Bush also envisaged the “new profession of trailblazers” who create trails for other memex users, thus enabling sharing and exchange of knowledge. The memex was designed as a personal desktop machine, where information is stored locally on the machine. Trigg (3) emphasizes that Bush views the activities of creating a new trail and following a trail as being connected. Trails can be authored by trailblazers based on their experience and can also be created by memex, which records all user navigation sessions. In his later writings on the memex, published in Ref. 4, Bush revisited and extended the memex concept. In particular, he envisaged that memex could “learn from its own experience” and “refine its trails.” By this, Bush means that memex collects statistics on the trails that the user follows and “notices” the ones that are most frequently followed. Oren (5) calls this extended version adaptive memex, stressing that adaptation means that trails can be constructed dynamically and given semantic justification; for example, by giving these new trails meaningful names.

The term hypertext (6) was coined by Ted Nelson in 1965 (7), who considers “a literature” (such as the scientific literature) to be a system of interconnected writings. The process of referring to other connected writings, when reading an article or a document, is that of following links. Nelson's vision is that of creating a repository of all the documents that have ever been written thus achieving a universal hypertext. Nelson views his hypertext system, which he calls Xanadu, as a network of distributed documents that should be allowed to grow without any size limit, such that users, each corresponding to a node in the network, may link their documents to any other documents in the network. Xanadu can be viewed as a generalized memex system, which is both for private and public use. As with memex, Xanadu remained a vision that was not fully implemented; a mockup of Xanadu's linking mechanism is shown in Fig. 1.2. Nelson's pioneering work in hypertext is materialized to a large degree in the Web, since he also views his system as a means of publishing material by making it universally available to a wide network of interconnected users.

Douglas Engelbart's on-line system (NLS) (8) was the first working hypertext system, where documents could be linked to other documents and thus groups of people could work collaboratively.
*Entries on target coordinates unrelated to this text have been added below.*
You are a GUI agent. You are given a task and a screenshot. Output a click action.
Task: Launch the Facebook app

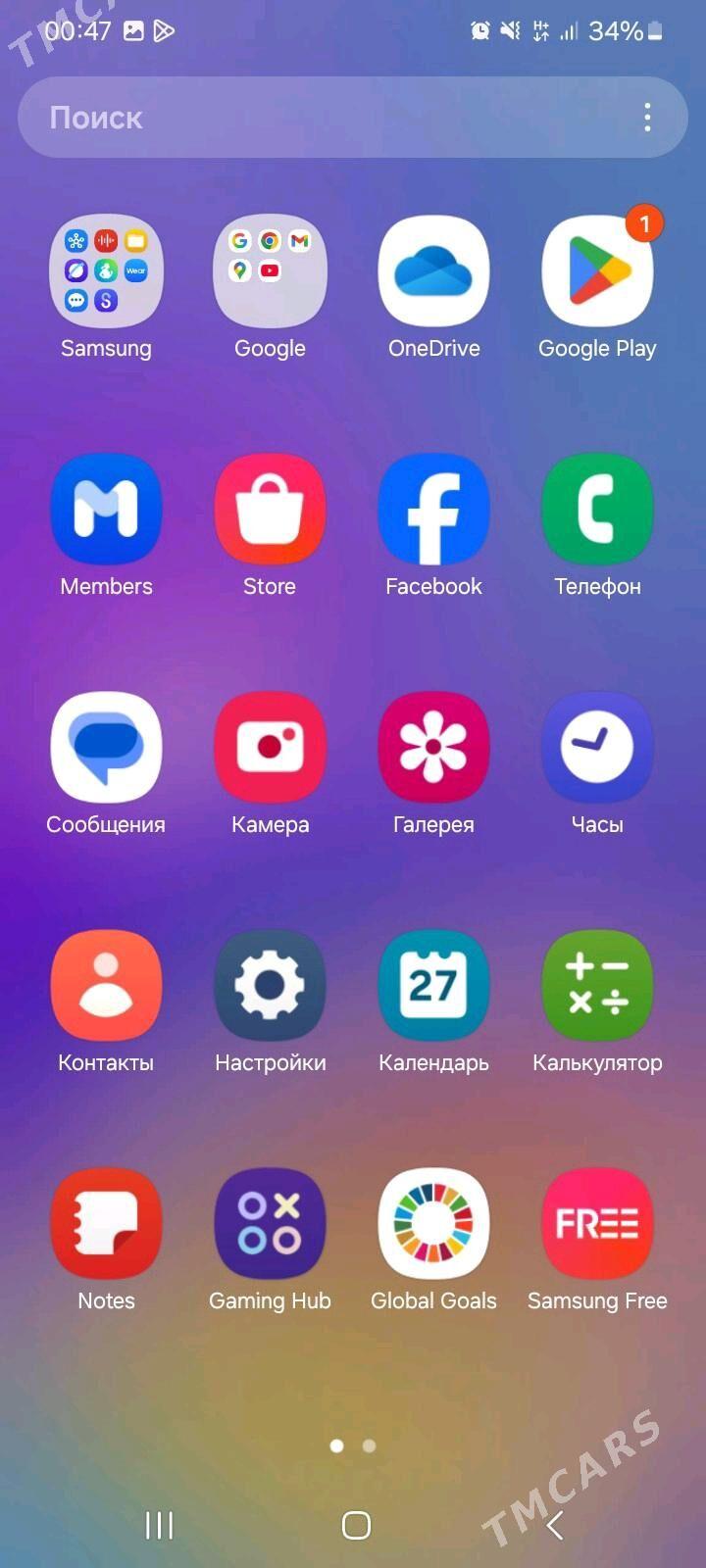click(x=433, y=510)

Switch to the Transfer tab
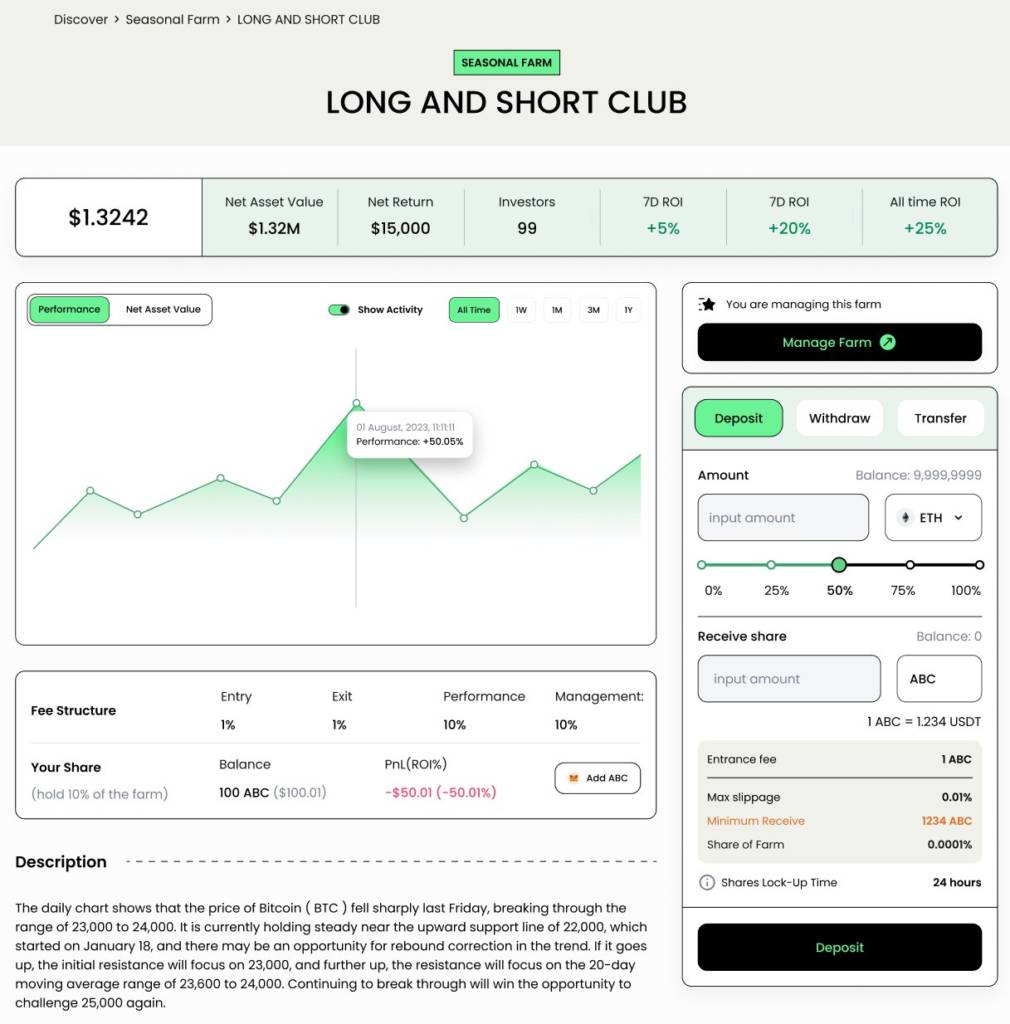940,418
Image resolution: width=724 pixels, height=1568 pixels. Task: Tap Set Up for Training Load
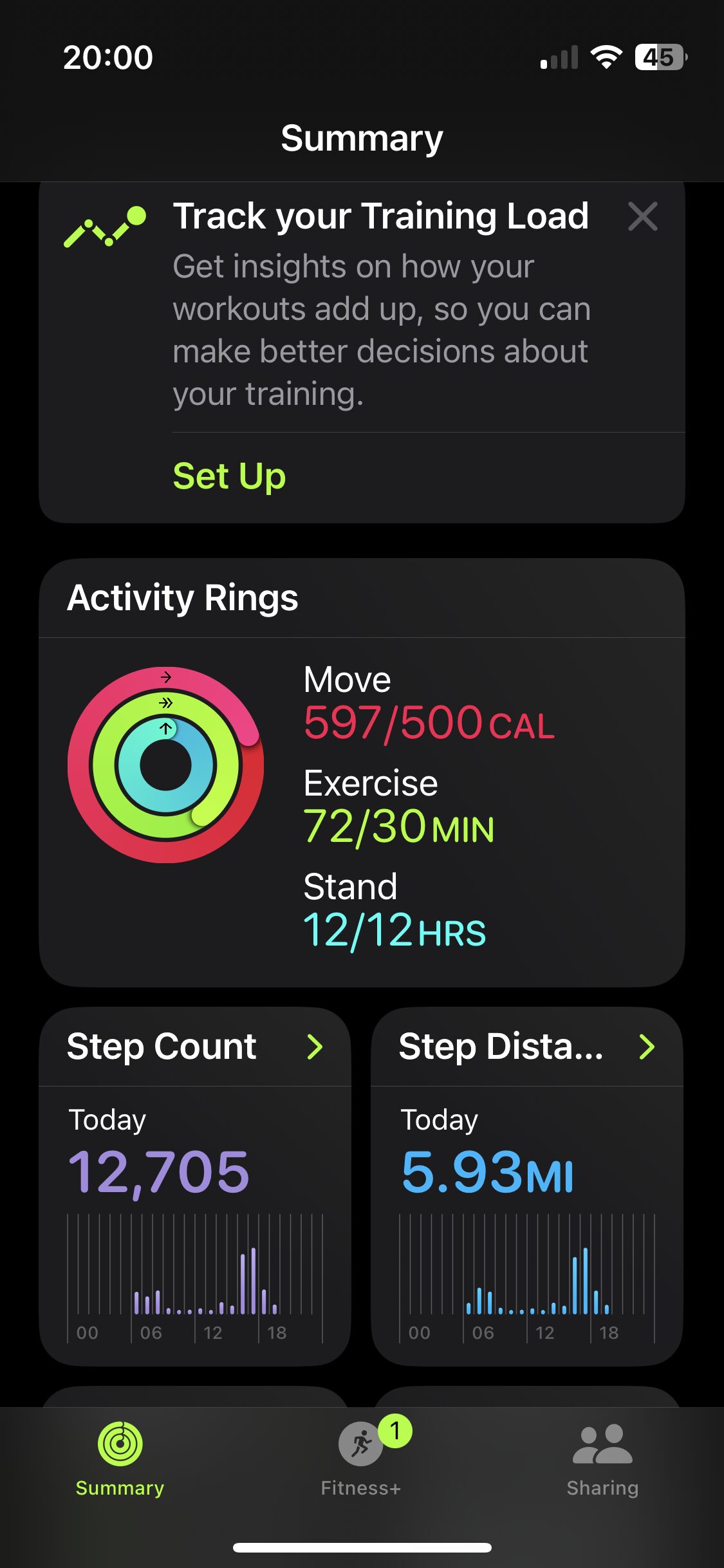[x=229, y=476]
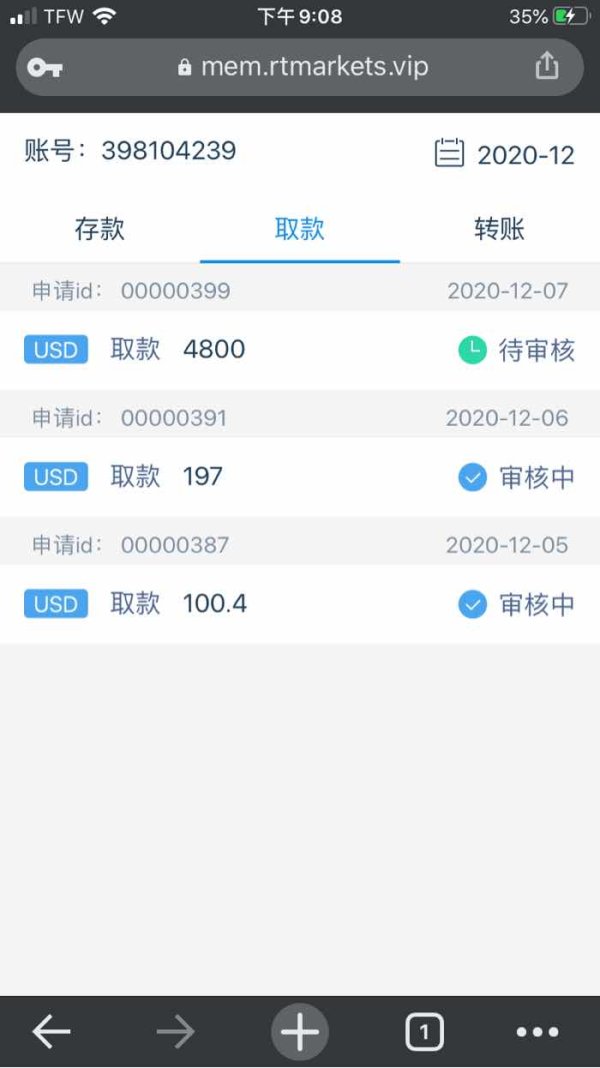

The video clips of Engelbart's historic demonstration of NLS from December 1968 are archived on the Web,1 and a recollection of the demo can be found in Ref. (9); a picture of Engelbart during the demo is shown in Fig. 1.3.

About 30 years later in 1990, Tim Berners-Lee—then working for Cern, the world's largest particle physics laboratory—turned the vision of hypertext into reality by creating the World Wide Web as we know it today (10).2

The Web works using three conventions: (i) the URL (unified resource locator) to identify web pages, (ii) HTTP (hypertext transfer protocol) to exchange messages between a browser and web server, and (iii) HTML (hypertext markup language) (11) to display web pages. More recently, Tim Berners-Lee has been promoting the semantic web (12) together with XML (extensible markup language) (13), and RDF (resource description framework) (14), as a means of creating machine understandable information that can better support end user web applications. Details on the first web browser implemented by Tim Berners-Lee in 1990 can be found at www.w3.org/People/Berners-Lee/WorldWideWeb.

The creation of the Mosaic browser by Marc Andreessen in 1993 followed by the creation of Netscape early in 1994 were the historic events that marked the beginning of the internet boom that lasted throughout the rest of the 1990s, and led to the mass uptake in web usage that continues to increase to this day. A screenshot of an early version of Mosaic is shown in Fig. 1.4.

Many of the methods used by current search engines can be traced back to the developments in IR during the 1970s and 1980s. Especially influential is the SMART (system for the mechanical analysis and retrieval of text) retrieval system, initially developed by Gerard Salton and his collaborators at Cornell University during the early 1970s (16). An important treatment of the traditional approaches to IR was given by Keith van Rijsbergen (17), while more modern treatments with reference to the Web can be found in Refs 18, 1...